# Exercise instructions:
A. In the article on photoacoustic glucose sensing, what is the detection limit reported for PAPEORS?
B. Copy the passage of the article on photoacoustic glucose sensing that lies between "According to the" and "future glucose monitoring.", inclusive.

The setup used in the photoacoustic experiments at the Indian Institute of Science. [Image: G. Puneeth]
Could noninvasive photoacoustic sensing detect blood glucose levels in diabetic patients without piercing their skin? Researchers in India are building the foundation for future instrumentation that could perform such measurements.
The scientists developed a proof-of-concept system that uses near-infrared photoacoustic sensing to correlate optical rotation with concentrations of glucose and other molecules in solution, at depths of several millimeters (Sci. Adv., doi:10.1126/sciadv.ado8012 ). The work could lead not only to needle-free glucose monitoring, but also improved detection of certain cancers.
Chirality and photoacoustic sensing
Many molecules—both those that occur naturally in the human body and those of many drugs—exhibit chirality: the inability to be superimposed on its mirror image. The two different versions of chiral molecules, called enantiomers, may act differently; for example, one enantiomer of thalidomide acts as a sedative while the other causes devastating birth defects.
Glucose, the most fundamental sugar molecule, also exhibits chirality, which changes the polarization of light that interacts with the molecule. But short-wavelength polarimetric methods don’t always work with living tissue because scattering effects within the tissue can depolarize optical signals.
The Indian Institute of Science lab group members working on developing photoacoustic imaging and sensing technologies. [Image: G. Puneeth]
Photoacoustic sensing uses laser light to heat biological tissue components slightly to induce thermoelastic expansion and contraction. The thermal changes produce a spectrum of ultrasonic waves that can be analyzed.
Demonstrating the concept
Swathi Padmanabhan and Jaya Prakash, two researchers at the Indian Institute of Science, dubbed their experimental technique photoacoustic-based polarization-enhanced optical rotation sensing, or PAPEORS. In their experiments, 1560-nm-wavelength light from a Nd:YAG laser passed through circularly polarizing optics and a magnetically stirred solution. An ultrasound transducer picked up the time-series photoacoustic signal.
The duo first studied glucose at various concentrations in solutions of either water or bovine serum albumin, as well as within 3-mm-thick slices of chicken breast-meat tissue. Then, the researchers tested the experimental setup on the finger of a human, both before and after the test subject consumed a meal. They compared the photoacoustic results to those from a standard glucose meter that relies on finger-pricking and drops of blood.
According to the researchers, PAPEORS has a detection limit of 80 mg/dl, and the photoacoustic signals from the subject’s finger increased after each meal as the person’s glucose level rose. The benchtop apparatus needs to be miniaturized for practical use, but the scientists believe the technique holds promise for future glucose monitoring.

# Excerpted data:
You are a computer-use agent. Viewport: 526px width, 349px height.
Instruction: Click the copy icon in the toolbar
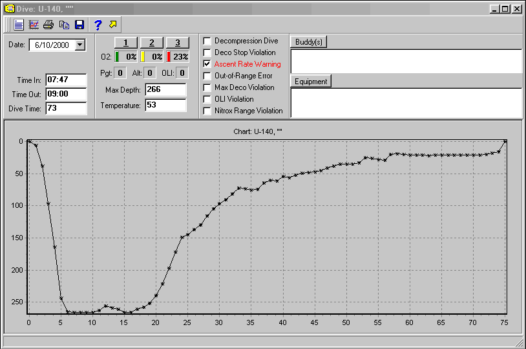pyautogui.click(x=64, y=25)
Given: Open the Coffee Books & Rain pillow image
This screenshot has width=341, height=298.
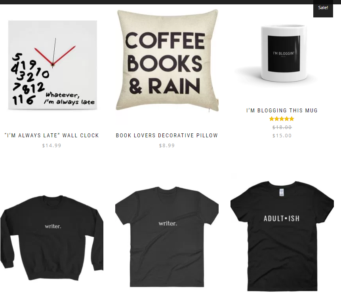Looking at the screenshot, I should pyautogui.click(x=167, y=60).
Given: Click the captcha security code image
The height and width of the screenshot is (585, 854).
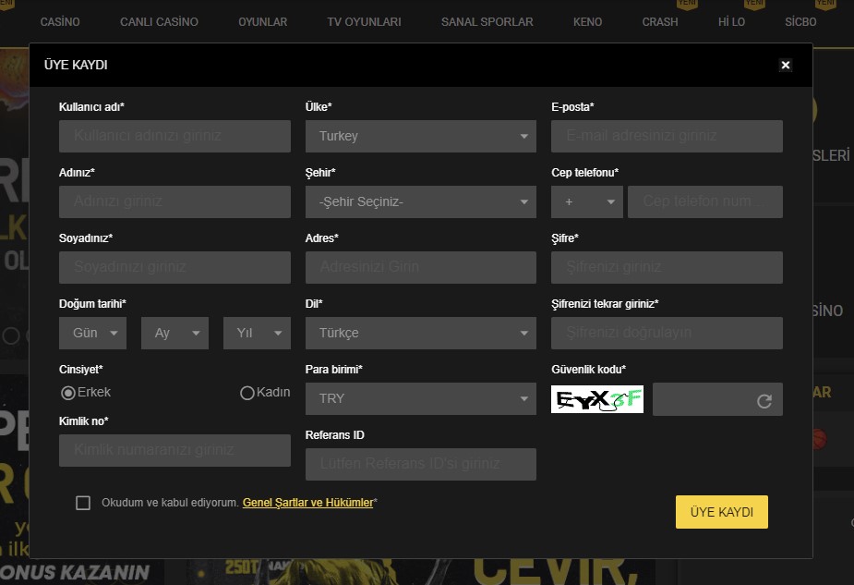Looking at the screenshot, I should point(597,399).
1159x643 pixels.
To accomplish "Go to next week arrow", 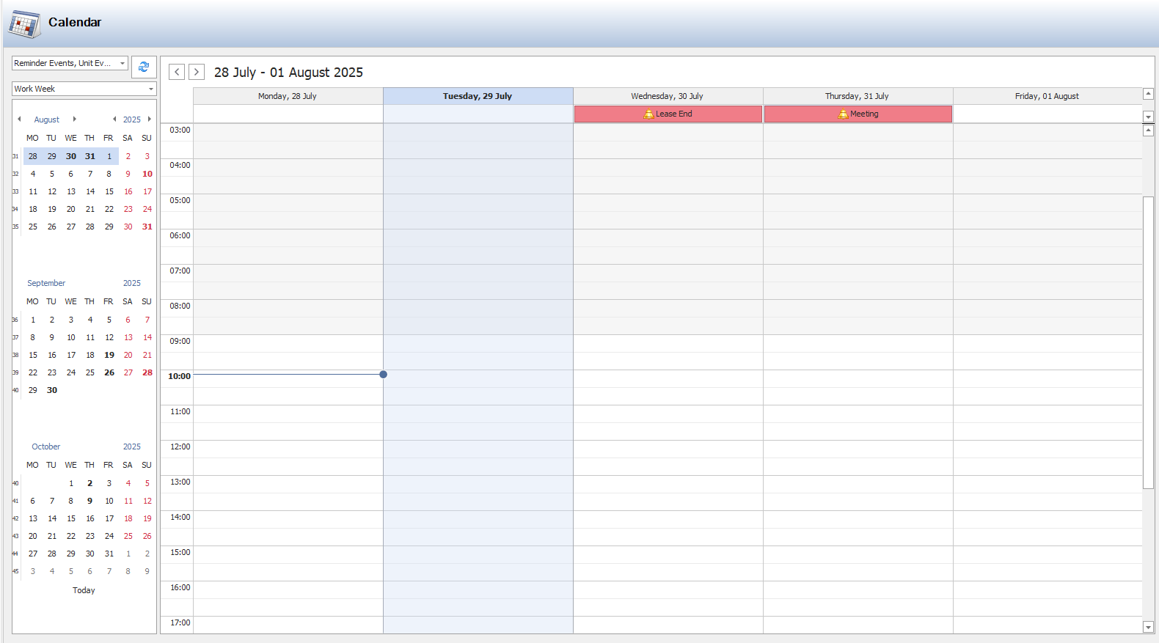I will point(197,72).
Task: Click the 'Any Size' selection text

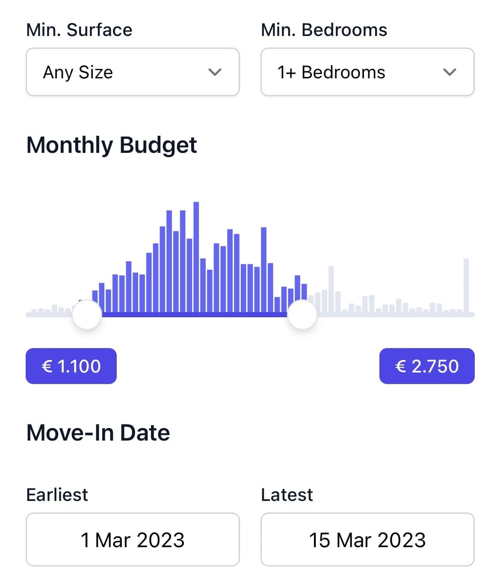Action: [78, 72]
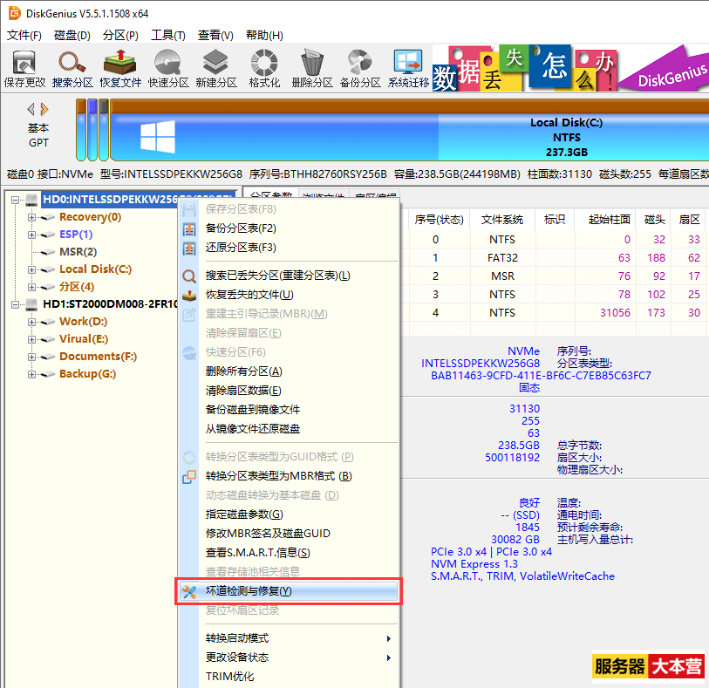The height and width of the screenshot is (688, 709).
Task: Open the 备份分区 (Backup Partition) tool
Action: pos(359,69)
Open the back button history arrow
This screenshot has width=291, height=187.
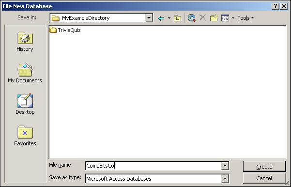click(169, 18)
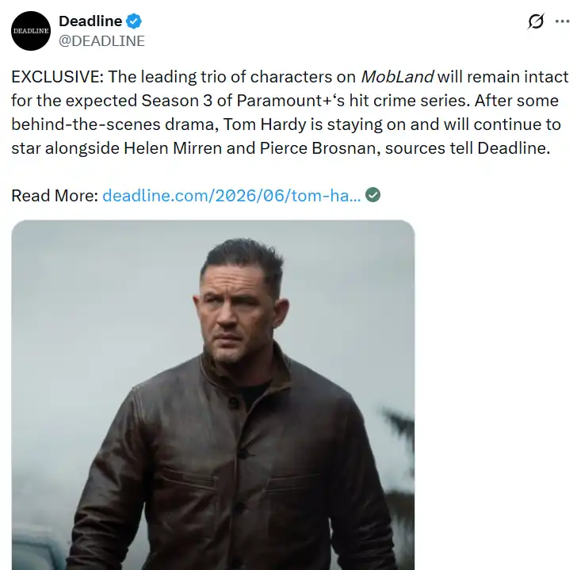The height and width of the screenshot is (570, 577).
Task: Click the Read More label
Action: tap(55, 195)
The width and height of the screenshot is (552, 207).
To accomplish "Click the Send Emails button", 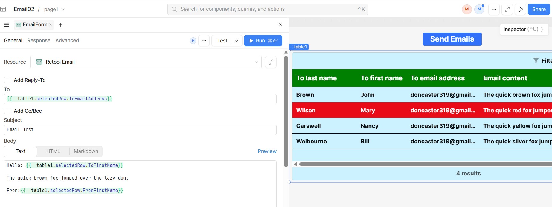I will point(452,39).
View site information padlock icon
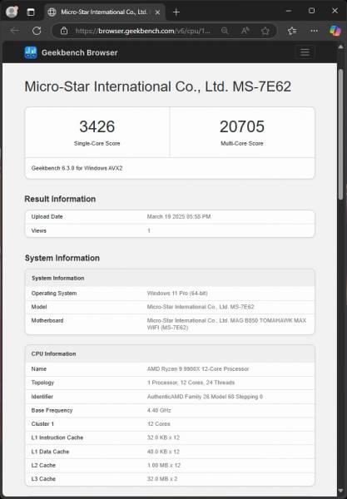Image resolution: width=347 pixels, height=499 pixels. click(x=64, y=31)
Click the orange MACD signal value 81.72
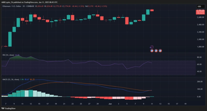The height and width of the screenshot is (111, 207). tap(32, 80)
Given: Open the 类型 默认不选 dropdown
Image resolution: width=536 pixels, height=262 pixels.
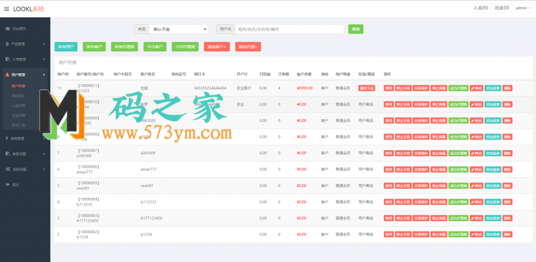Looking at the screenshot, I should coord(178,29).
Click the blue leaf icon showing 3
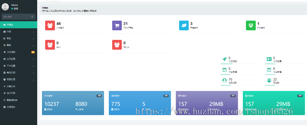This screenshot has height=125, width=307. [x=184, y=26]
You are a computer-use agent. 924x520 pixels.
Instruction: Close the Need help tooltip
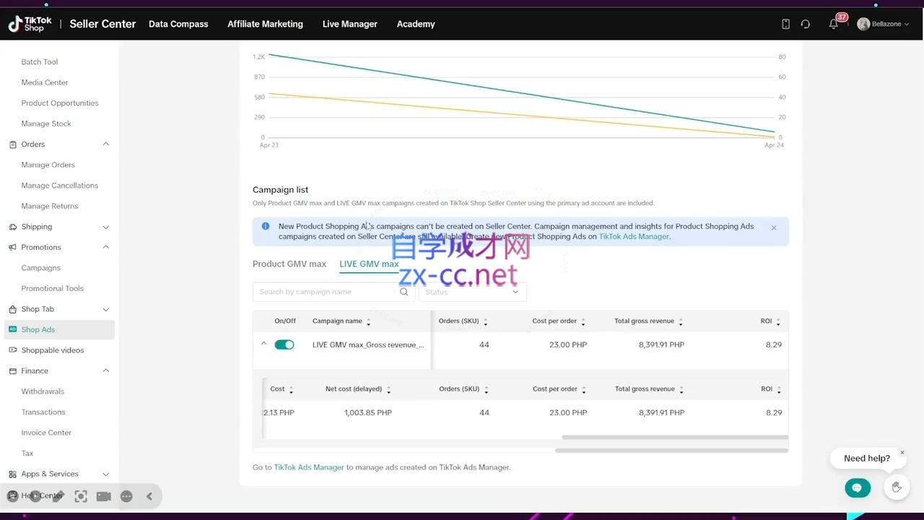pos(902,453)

---

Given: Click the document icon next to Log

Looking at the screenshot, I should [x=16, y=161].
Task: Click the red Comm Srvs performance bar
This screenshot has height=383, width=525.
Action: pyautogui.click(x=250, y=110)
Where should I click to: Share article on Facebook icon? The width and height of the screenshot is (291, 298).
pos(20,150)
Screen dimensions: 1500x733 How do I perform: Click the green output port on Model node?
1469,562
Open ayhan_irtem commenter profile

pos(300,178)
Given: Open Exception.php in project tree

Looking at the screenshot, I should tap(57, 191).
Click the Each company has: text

==

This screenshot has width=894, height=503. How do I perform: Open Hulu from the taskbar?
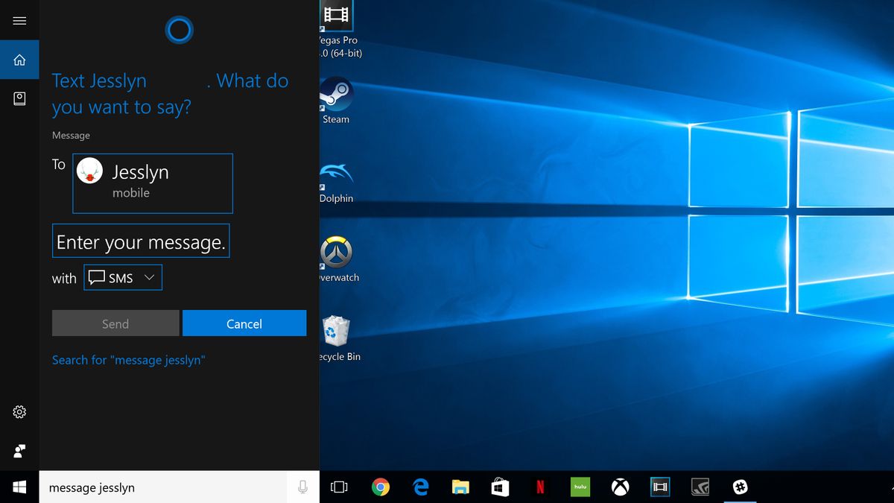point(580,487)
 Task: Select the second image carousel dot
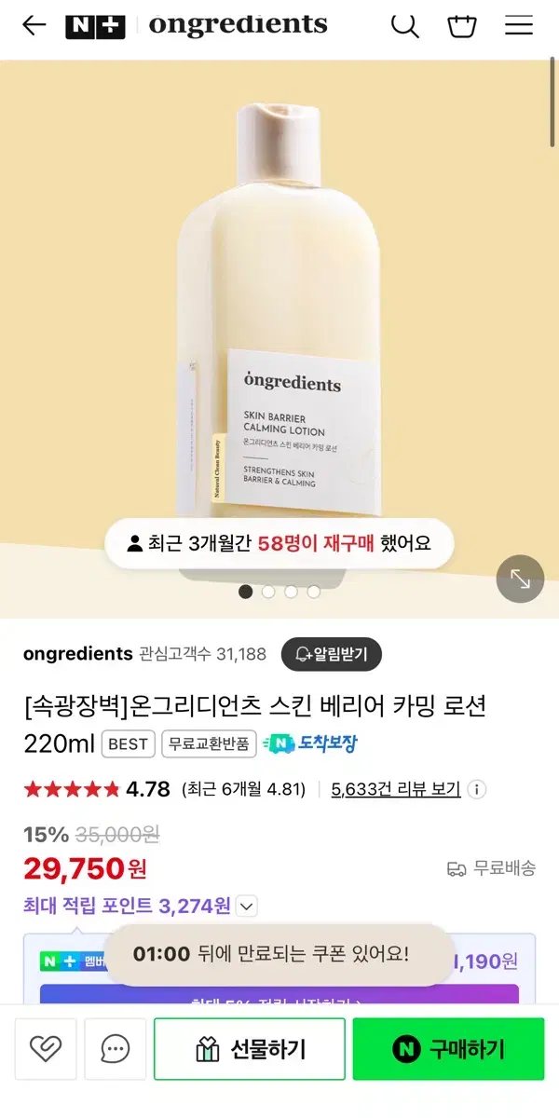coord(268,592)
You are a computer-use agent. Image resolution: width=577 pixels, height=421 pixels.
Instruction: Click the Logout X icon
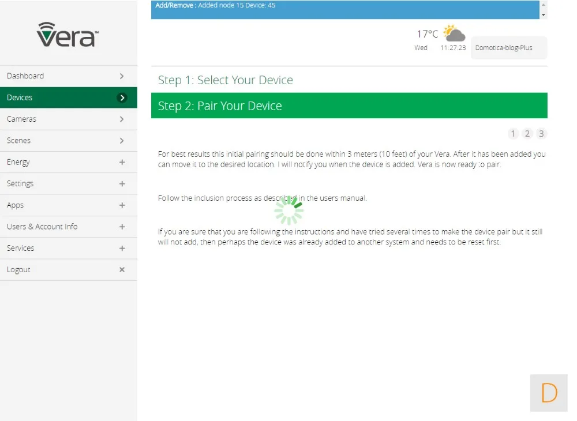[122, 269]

# Per-task outputs:
A. 80 mg/dl

B.
According to the researchers, PAPEORS has a detection limit of 80 mg/dl, and the photoacoustic signals from the subject’s finger increased after each meal as the person’s glucose level rose. The benchtop apparatus needs to be miniaturized for practical use, but the scientists believe the technique holds promise for future glucose monitoring.